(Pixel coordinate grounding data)
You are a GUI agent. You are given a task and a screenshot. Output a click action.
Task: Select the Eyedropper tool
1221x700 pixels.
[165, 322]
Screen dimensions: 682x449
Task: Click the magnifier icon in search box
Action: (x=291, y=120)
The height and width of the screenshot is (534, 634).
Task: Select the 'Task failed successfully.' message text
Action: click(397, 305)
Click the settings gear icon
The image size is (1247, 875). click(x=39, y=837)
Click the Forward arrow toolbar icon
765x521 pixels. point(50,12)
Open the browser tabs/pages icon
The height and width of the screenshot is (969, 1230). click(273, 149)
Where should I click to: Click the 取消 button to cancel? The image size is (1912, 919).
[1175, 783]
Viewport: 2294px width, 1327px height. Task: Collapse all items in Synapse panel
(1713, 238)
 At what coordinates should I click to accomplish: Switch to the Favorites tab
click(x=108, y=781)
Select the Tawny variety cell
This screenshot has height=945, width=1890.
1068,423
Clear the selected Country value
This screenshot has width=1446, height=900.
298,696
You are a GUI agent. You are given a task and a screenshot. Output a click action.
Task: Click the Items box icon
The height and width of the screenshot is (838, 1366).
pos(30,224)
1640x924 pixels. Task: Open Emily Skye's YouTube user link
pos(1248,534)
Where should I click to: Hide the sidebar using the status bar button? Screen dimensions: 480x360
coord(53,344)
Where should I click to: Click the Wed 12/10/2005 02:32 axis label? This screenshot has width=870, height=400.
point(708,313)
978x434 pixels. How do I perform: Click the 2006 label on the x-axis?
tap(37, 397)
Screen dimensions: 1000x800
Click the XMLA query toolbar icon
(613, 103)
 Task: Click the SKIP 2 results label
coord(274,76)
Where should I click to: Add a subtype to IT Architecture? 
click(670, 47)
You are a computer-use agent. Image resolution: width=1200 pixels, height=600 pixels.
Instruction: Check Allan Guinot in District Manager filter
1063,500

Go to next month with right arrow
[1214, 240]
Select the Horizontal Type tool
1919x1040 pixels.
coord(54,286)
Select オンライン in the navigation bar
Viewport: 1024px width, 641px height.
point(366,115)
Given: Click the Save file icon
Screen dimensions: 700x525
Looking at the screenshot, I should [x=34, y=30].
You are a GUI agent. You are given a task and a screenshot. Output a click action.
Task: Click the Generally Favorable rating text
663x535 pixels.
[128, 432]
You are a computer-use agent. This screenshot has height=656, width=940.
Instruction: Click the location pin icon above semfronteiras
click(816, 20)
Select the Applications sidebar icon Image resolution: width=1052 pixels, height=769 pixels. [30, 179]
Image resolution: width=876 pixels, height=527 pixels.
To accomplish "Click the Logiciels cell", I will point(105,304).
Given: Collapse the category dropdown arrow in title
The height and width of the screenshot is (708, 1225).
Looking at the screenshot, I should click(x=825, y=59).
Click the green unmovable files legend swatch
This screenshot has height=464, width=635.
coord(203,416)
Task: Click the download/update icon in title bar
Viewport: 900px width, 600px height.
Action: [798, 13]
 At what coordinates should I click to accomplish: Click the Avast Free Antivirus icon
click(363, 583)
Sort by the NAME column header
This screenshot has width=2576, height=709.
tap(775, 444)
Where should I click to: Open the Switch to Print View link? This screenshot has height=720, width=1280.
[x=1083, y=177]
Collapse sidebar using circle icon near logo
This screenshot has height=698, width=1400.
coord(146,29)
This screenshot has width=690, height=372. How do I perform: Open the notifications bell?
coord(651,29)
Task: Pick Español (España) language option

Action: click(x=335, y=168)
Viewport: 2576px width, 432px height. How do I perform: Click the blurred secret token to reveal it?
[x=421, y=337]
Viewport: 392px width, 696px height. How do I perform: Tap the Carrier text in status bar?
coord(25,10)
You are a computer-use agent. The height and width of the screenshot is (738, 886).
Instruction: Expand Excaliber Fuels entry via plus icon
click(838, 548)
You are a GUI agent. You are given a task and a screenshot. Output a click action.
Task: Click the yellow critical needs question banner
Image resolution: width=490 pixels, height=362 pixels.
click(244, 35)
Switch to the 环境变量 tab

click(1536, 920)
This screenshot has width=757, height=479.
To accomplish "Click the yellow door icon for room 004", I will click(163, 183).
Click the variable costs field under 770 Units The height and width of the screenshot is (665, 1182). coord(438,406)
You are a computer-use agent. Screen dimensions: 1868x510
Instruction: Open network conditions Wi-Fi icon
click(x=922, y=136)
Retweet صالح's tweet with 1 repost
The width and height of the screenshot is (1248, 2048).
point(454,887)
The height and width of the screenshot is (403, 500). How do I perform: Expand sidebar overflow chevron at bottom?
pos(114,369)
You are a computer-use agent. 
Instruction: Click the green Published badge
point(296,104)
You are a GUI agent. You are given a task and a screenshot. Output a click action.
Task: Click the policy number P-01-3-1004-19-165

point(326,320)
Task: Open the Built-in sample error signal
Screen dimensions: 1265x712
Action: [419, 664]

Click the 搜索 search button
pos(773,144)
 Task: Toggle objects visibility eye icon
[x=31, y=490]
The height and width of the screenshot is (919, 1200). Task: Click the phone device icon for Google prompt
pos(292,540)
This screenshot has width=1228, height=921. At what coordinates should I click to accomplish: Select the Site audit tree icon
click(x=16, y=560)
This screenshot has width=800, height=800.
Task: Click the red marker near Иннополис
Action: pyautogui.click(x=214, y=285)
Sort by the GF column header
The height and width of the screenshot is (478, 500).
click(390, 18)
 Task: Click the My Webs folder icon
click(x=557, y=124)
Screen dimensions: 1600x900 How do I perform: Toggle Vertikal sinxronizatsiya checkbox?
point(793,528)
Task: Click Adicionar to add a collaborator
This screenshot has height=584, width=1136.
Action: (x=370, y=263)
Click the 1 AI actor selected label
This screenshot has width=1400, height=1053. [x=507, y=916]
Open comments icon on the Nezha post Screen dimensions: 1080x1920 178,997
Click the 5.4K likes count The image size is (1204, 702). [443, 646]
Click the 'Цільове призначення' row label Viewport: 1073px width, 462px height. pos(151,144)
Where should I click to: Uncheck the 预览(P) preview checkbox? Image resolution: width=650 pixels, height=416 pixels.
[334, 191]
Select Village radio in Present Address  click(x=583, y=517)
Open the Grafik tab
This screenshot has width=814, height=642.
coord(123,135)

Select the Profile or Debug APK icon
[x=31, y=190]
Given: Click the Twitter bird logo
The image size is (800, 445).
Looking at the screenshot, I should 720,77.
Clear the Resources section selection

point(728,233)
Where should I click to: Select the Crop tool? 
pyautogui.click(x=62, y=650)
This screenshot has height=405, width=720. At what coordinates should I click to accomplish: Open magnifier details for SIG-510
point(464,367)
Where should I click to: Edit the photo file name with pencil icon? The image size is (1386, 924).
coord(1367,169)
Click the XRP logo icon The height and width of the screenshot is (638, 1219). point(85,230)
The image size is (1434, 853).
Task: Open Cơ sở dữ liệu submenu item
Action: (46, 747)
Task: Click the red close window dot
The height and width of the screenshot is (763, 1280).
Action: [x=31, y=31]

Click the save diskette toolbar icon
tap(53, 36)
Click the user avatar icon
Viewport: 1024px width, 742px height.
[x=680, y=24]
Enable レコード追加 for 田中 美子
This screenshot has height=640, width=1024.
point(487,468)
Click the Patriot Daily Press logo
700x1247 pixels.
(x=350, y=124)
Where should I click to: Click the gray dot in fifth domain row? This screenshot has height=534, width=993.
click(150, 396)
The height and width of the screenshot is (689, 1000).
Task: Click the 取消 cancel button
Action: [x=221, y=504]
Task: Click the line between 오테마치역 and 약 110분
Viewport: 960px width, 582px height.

__EXERCISE BRIEF__
Using the entries above, give back exactly the line containing "Viewport: 2576px width, 432px", the line containing "This screenshot has width=757, height=479.", and every line between them, and nothing else.

__EXPECTED ANSWER__
Viewport: 2576px width, 432px height. How do I perform: Click the blurred secret token to reveal it?
[x=421, y=337]
Viewport: 392px width, 696px height. How do I perform: Tap the Carrier text in status bar?
coord(25,10)
You are a computer-use agent. The height and width of the screenshot is (738, 886).
Instruction: Expand Excaliber Fuels entry via plus icon
click(838, 548)
You are a GUI agent. You are given a task and a screenshot. Output a click action.
Task: Click the yellow critical needs question banner
Image resolution: width=490 pixels, height=362 pixels.
click(244, 35)
Switch to the 环境变量 tab

click(1536, 920)
This screenshot has width=757, height=479.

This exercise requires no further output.